--- PAGE TEXT ---
▼

October 24, 2012 at 2:56 am
Hi geniuses!
Hi have a field (VALUE), which contains data like:
MNN.helloworld
GFF.goodbyeworld
SSW.seeyoulaterworld.oops
And I want to retrieve data when there's only one '.' in the data.
Is this doable?
Thanks
Regards
October 24, 2012 at 3:02 am
--========================--
--== CREATE SAMPLE DATA ==--
--========================--
SELECT yourData
INTO #yourTable
FROM (VALUES('MNN.helloworld'),('GFF.goodbyeworld'),('SSW.seeyoulaterworld.oops')
)a(yourData);
--========================--
--== SOLUTION ==--
--========================--
SELECT *
FROM #yourTable
WHERE LEN(yourData)-1 = LEN(REPLACE(yourData COLLATE Latin1_General_BIN2,'.',''));
October 24, 2012 at 3:08 am
Thanks
It gives me an error: Argument data type ntext is invalid for argument 1 of len function
Solutions?
Regards
October 24, 2012 at 3:20 am
davdam8 (10/24/2012)
ThanksIt gives me an error: Argument data type ntext is invalid for argument 1 of len function
Solutions?
Regards
That would be because you didn't supply DDL or readily consumable sample data, which caused me to assume that you were not using a deprecated type.
You'll have to cast it to NVARCHAR or VARCHAR to use, e.g.
SELECT *
FROM #yourTable
WHERE LEN(CAST(yourData AS NVARCHAR(MAX)))-1 = LEN(REPLACE(CAST(yourData AS NVARCHAR(MAX)) COLLATE Latin1_General_BIN2,'.',''));
October 24, 2012 at 3:26 am
WOW!
Works great!
Thanks body!
Regards
October 24, 2012 at 8:08 am
davdam8 (10/24/2012)
WOW!Works great!
Thanks body!
Regards
And if at all possible change your ntext to nvarchar(max). ntext is deprecated and complete PITA to work with.
_______________________________________________________________
Need help? Help us help you.
Read the article at http://www.sqlservercentral.com/articles/Best+Practices/61537/ for best practices on asking questions.
Need to split a string? Try Jeff Modens splitter http://www.sqlservercentral.com/articles/Tally+Table/72993/.
Cross Tabs and Pivots, Part 1 – Converting Rows to Columns - http://www.sqlservercentral.com/articles/T-SQL/63681/
Cross Tabs and Pivots, Part 2 - Dynamic Cross Tabs - http://www.sqlservercentral.com/articles/Crosstab/65048/
Understanding and Using APPLY (Part 1) - http://www.sqlservercentral.com/articles/APPLY/69953/
Understanding and Using APPLY (Part 2) - http://www.sqlservercentral.com/articles/APPLY/69954/
October 25, 2012 at 4:07 am
second option for the same requiment
declare @temp table(t varchar(50))

▲

--- SHORT EXERCISE ---
Quote everything in the forum thread from "Read the article" down to "declare @temp table(t varchar(50))". The data after this point has no connection to the forum thread.

--- PROVIDED DATA ---

▼

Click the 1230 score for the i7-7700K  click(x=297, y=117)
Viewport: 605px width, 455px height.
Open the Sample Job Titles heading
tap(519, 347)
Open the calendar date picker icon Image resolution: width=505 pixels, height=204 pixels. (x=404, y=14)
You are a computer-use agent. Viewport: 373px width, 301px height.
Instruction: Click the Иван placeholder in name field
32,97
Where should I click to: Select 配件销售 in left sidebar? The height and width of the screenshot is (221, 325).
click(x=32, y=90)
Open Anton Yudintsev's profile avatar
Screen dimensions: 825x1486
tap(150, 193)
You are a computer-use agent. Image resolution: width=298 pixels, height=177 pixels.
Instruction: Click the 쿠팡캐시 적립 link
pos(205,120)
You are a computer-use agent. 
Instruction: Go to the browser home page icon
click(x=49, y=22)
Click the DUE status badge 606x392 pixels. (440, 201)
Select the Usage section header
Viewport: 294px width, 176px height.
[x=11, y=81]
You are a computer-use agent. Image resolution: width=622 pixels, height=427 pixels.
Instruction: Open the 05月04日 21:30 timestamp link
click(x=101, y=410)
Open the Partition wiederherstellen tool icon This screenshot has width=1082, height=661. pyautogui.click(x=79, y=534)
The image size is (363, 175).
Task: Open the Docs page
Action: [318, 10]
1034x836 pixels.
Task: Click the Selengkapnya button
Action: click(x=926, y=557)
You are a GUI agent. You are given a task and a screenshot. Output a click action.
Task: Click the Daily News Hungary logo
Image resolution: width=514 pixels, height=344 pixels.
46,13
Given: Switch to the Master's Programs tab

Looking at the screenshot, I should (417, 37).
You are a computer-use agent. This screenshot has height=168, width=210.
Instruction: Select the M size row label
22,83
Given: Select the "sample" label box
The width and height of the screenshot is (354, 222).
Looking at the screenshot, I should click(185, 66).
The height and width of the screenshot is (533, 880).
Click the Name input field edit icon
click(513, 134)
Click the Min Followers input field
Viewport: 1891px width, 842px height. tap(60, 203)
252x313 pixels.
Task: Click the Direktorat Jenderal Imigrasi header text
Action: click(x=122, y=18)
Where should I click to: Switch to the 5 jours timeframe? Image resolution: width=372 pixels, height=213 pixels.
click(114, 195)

▲

--- TASK SOLUTION ---
Read the article at http://www.sqlservercentral.com/articles/Best+Practices/61537/ for best practices on asking questions.
Need to split a string? Try Jeff Modens splitter http://www.sqlservercentral.com/articles/Tally+Table/72993/.
Cross Tabs and Pivots, Part 1 – Converting Rows to Columns - http://www.sqlservercentral.com/articles/T-SQL/63681/
Cross Tabs and Pivots, Part 2 - Dynamic Cross Tabs - http://www.sqlservercentral.com/articles/Crosstab/65048/
Understanding and Using APPLY (Part 1) - http://www.sqlservercentral.com/articles/APPLY/69953/
Understanding and Using APPLY (Part 2) - http://www.sqlservercentral.com/articles/APPLY/69954/
October 25, 2012 at 4:07 am
second option for the same requiment
declare @temp table(t varchar(50))